Business and specialty tax return audit rates
Out of the millions of returns filed by businesses, employers, and specialty taxpayers (estate, gift, trust returns), here are the IRS statistics on who experienced an IRS audit:

Business/specialty taxpayer types, in descending likelihood of auditReturns audited
Large corporations (Form 1120, assets greater than $5 billion)1 in 3
Estate tax returns1 in 12
Large corporations (Form 1120, assets between $10 million and $5 billion)1 in 23
Excise tax returns1 in 72
Gift tax returns1 in 130
Small corporations (Forms 1120, not 1120-S)1 in 146
OVERALL CORP/PARTNERSHIP AUDIT RATE1 in 224
Partnership returns (Form 1065)1 in 260
Estate and trust income tax returns (Forms 1041)1 in 971
Employment tax returns (Forms 940 and 941)1 in 568
S corporation returns (Forms 1120-S)1 in 358

The IRS questions more returns through automated matching notices
Audits are not the only way the IRS can question the accuracy of a tax return. Over the past 20 years, the IRS has ramped up more automated return checks in the form of matching programs. For example, in the IRS CP2000 program — the automated underreporter program — the IRS matches income between tax returns and IRS information to look for discrepancies. If there’s a mismatch, the IRS automatically sends out a notice asking for explanation. This program has increased 143% since 2000 — and it outnumbered audits 3.1 to 1 in 2017.

Clearly, smaller IRS budgets and personnel over the past seven years have even lowered the number of CP2000 matching notices. But automated notices have become the norm. And although CP2000 notices are not technically IRS audits, they allow the IRS to increase its ability to challenge returns far beyond what it can do through people-intensive audits.
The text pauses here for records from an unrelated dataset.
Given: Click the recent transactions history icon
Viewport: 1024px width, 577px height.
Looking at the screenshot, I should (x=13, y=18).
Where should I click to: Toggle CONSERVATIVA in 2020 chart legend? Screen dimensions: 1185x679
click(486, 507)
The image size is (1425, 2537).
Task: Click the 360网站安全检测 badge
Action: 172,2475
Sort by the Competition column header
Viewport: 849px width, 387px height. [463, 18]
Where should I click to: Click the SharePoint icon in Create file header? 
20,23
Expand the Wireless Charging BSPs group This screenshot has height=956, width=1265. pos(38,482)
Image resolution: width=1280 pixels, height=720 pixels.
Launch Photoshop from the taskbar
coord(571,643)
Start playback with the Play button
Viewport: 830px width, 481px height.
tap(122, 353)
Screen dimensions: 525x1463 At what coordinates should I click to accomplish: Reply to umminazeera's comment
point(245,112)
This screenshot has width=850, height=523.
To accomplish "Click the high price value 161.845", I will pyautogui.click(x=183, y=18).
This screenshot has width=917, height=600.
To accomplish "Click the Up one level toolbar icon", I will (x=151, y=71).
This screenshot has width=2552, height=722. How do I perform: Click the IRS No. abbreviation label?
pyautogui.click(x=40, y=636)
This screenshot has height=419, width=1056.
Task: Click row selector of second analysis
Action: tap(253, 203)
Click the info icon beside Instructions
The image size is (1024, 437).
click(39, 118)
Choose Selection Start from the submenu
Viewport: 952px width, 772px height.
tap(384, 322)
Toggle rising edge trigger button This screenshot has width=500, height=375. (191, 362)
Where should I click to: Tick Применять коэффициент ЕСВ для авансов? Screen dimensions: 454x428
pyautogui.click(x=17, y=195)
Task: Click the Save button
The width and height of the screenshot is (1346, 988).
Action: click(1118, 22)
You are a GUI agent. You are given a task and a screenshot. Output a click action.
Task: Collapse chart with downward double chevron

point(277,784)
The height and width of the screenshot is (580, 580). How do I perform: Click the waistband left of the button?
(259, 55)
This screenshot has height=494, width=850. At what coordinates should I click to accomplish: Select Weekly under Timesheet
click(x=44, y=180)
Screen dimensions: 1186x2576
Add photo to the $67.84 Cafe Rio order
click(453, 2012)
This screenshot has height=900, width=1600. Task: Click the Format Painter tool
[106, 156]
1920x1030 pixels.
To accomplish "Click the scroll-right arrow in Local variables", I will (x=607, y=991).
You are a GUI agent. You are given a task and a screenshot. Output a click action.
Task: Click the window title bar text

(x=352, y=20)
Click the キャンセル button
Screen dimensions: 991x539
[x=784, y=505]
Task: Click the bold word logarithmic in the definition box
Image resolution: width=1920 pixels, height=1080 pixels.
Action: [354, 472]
Matching notices also feel a lot like an audit for clients. If you add the CP2000 matching program to the IRS “return challenge” rate for individuals, the chances of the IRS challenging an individual taxpayer’s return come out to 1 in 35 instead of 1 in 161.

The cost of an audit can be high
Audits are likely to be costly. IRS data shows that over 90% of individual audits result in a tax change. The average additional tax owed is $6,014 for a mail audit and $21,918 for a more intrusive IRS field audit.

CP2000s can also be costly. The IRS collected $6.7 billion in additional tax on the 3,295,000 matching notices it sent in 2017 — an average of $2,033 per notice issued.

IRS audits and CP2000 notices

On top of the additional tax for audits and underreporter notices, there are accuracy penalties, which can add 20% to the tax bill. Since 2005, the IRS has increased accuracy penalty assessments by 854% — with more than 557,000 taxpayers getting an additional 20% penalty on their audit or CP2000 notice.

Do a proactive income review
For some clients, like international clients and higher-wealth clients, avoiding an IRS audit can be more difficult because the IRS believes that their returns are more likely to have errors and omissions.

For most clients, avoiding IRS scrutiny means reporting all wage and income documents (Forms W-2, 1099, etc.) to the IRS. Tax pros can’t get IRS information statements from the IRS before the end of filing season, so they need to rely on their client’s ability to provide them all the information.

Tax pros can do their best tax season due diligence by looking at last year’s return and IRS wage and income transcripts for sources of income. They can also do a post-filing review by obtaining their client’s current-year wage and income transcripts that are available during the summer, before the IRS issues the first CP2000 notices later in November. This post-filing review is still proactive before the IRS issues any notices. If tax pros find unreported income, they can file an amended return to avoid any potential accuracy penalty that could be associated with a notice or audit.

Clients who don’t avoid an audit or CP2000 notice will look to you for help. This is when tax professionals show their ultimate value to clients — by helping clients navigate and get the best results.